History

Read/Write at Scale

You need to understand what a pipe and stream step in a pipe are.

Overview

The RStreams Node SDK includes a simple utility function to create pipes and nearly every kind of stream you’d need to work with massive amounts of continuously generated data in an instance of the RStreams bus. It also includes functions to allow you to skip the complexity of dealing with pipes and streams at all for the most common use cases: getting data from the bus and sending data to the bus.

Reading at Scale

You want to read from an RStreams queue. What do you need to consider to ensure you do that efficiently and responsibly at massive scale?

App Use Cases and Considerations

What kind of app are you making?

  • CASE 1: Are you writing an app that runs once in a while, pulling events from a specific start/end range in the queue?

    Maybe you are writing an app to recover from a failure somewhere in your enterprise and so your app gets a start/end date of events that needs to be re-processed from the queue and it is manually kicked off.

    Or maybe you’re writing an app to sample data in a queue as part of monitoring and health checks that gets kicked off on a cron every five minutes to read a few events and go back to sleep.

  • CASE 2: Are you writing an app that runs continously as a daemon, pulling new events from the queue as fast as they show up?

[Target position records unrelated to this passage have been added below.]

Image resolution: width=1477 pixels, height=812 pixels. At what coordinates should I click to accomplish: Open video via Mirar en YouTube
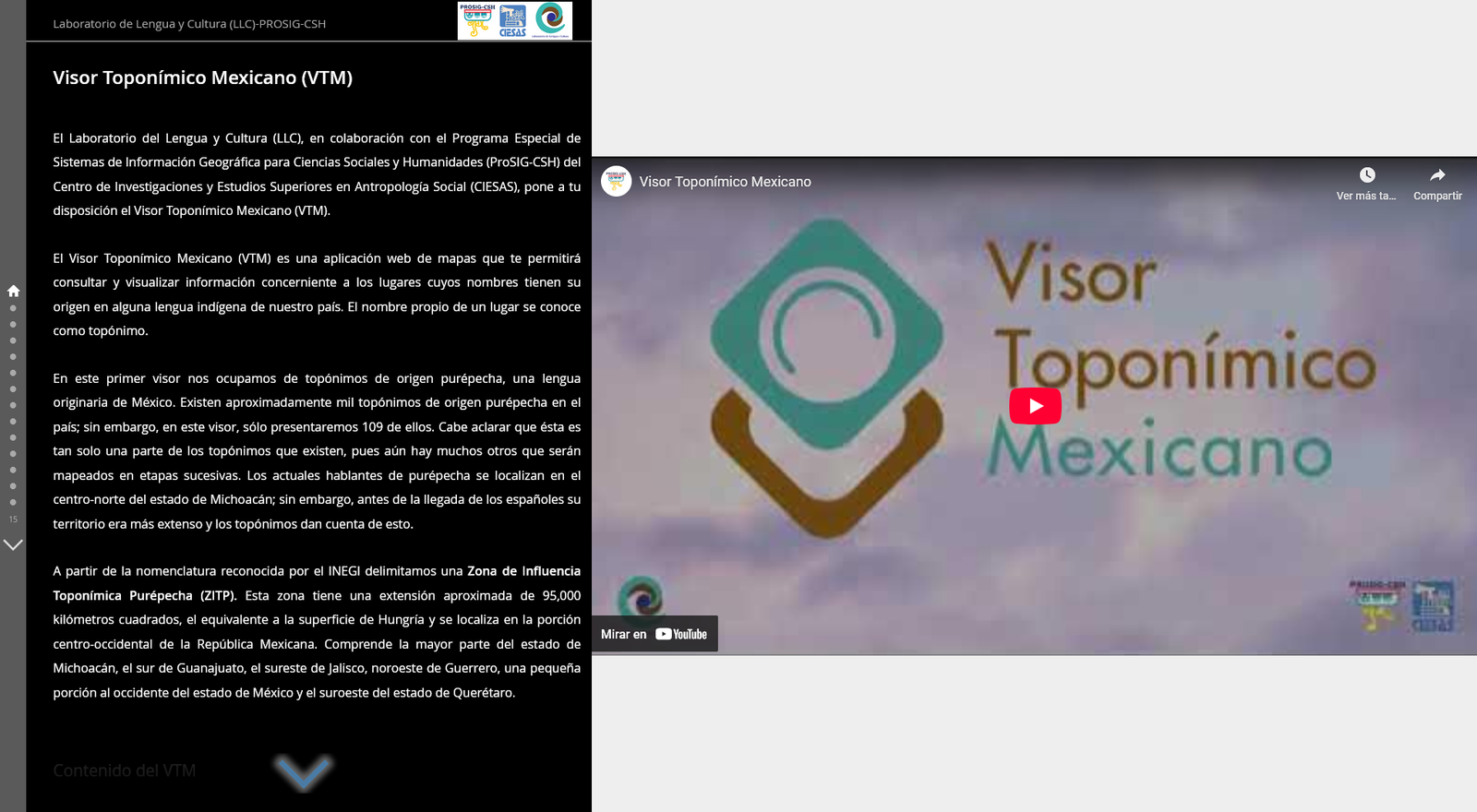coord(654,634)
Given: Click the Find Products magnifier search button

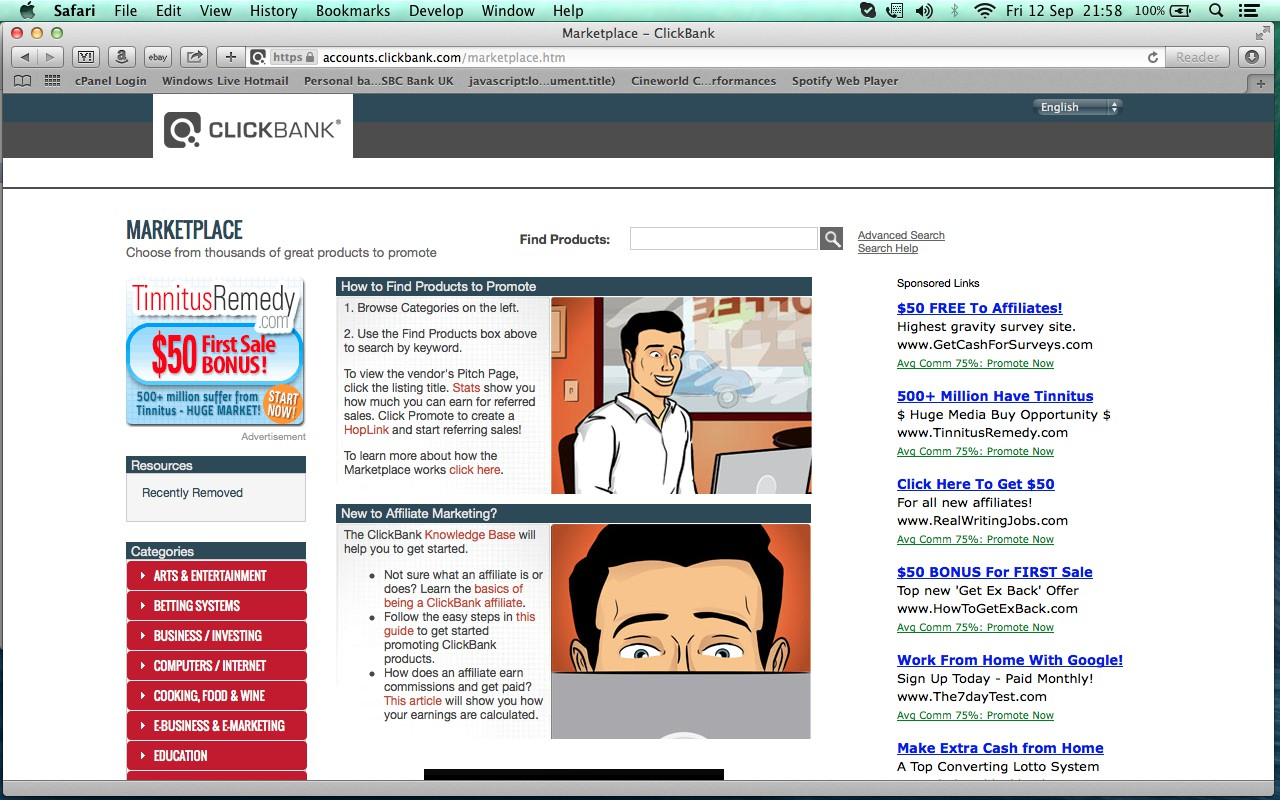Looking at the screenshot, I should (831, 238).
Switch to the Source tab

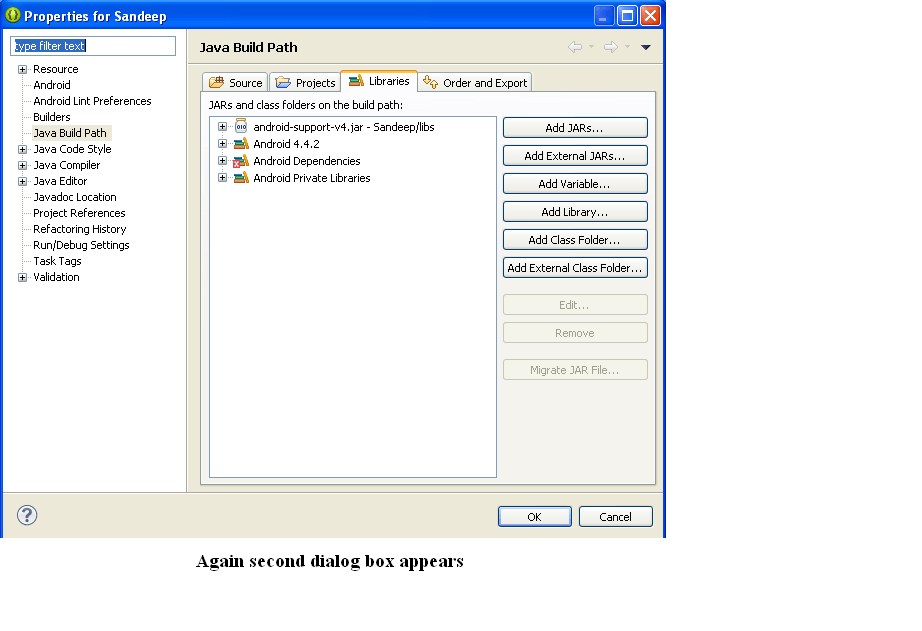click(x=236, y=83)
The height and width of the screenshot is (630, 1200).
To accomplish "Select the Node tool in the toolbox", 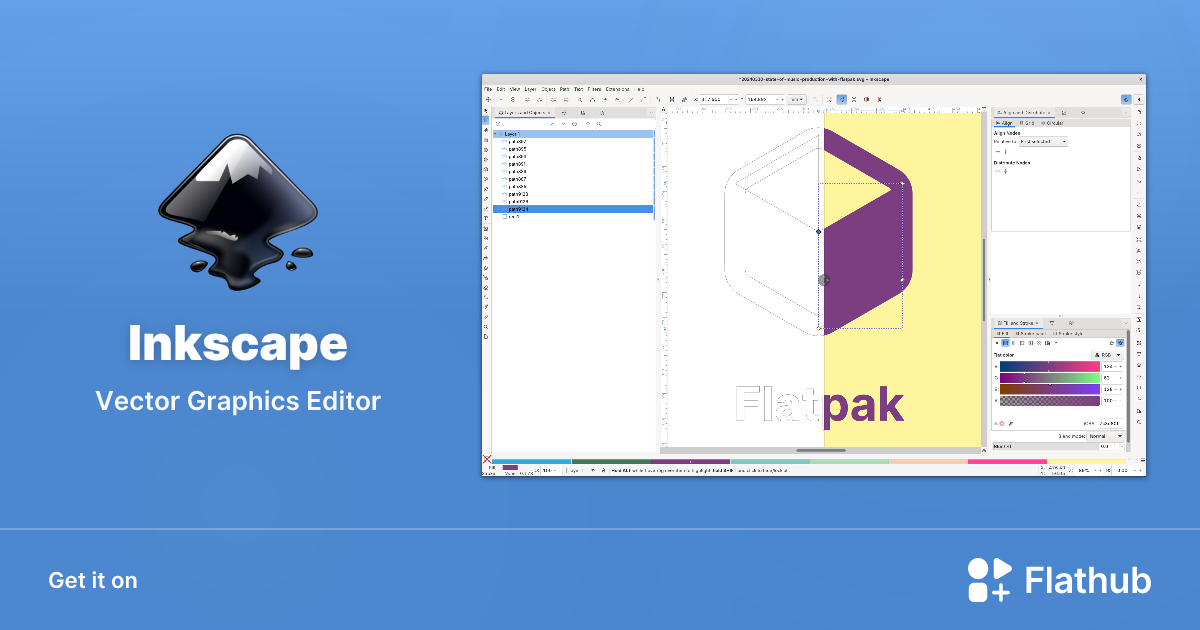I will tap(486, 120).
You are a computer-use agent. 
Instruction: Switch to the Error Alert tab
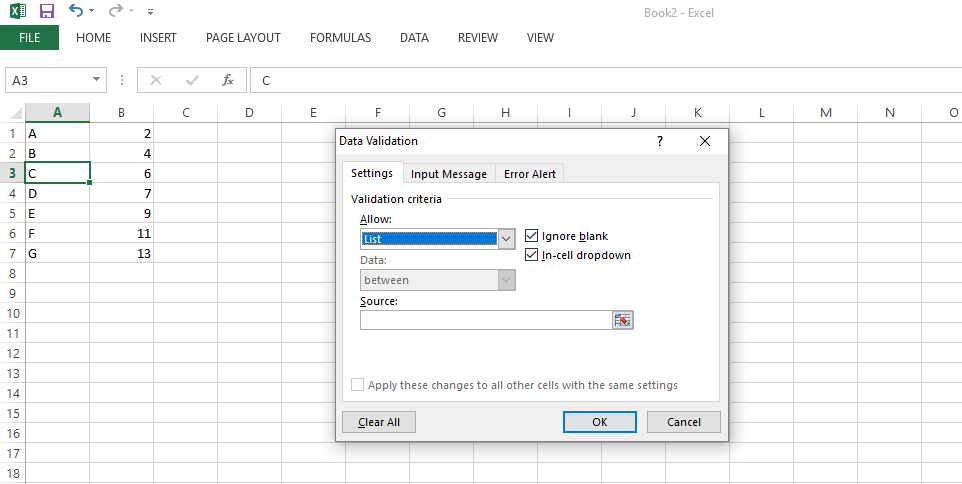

    You care about each and every event and you want to get each one in order from the queue and process it. If events are pushed into the queue faster than you can read them and process them then you’re in trouble because the number of events in the queue that are waiting for you to grab and process will grow unbounded. This means that the data you are processing is forever getting older and older and isn’t being processed in near real-time, seconds to a few minutes typically.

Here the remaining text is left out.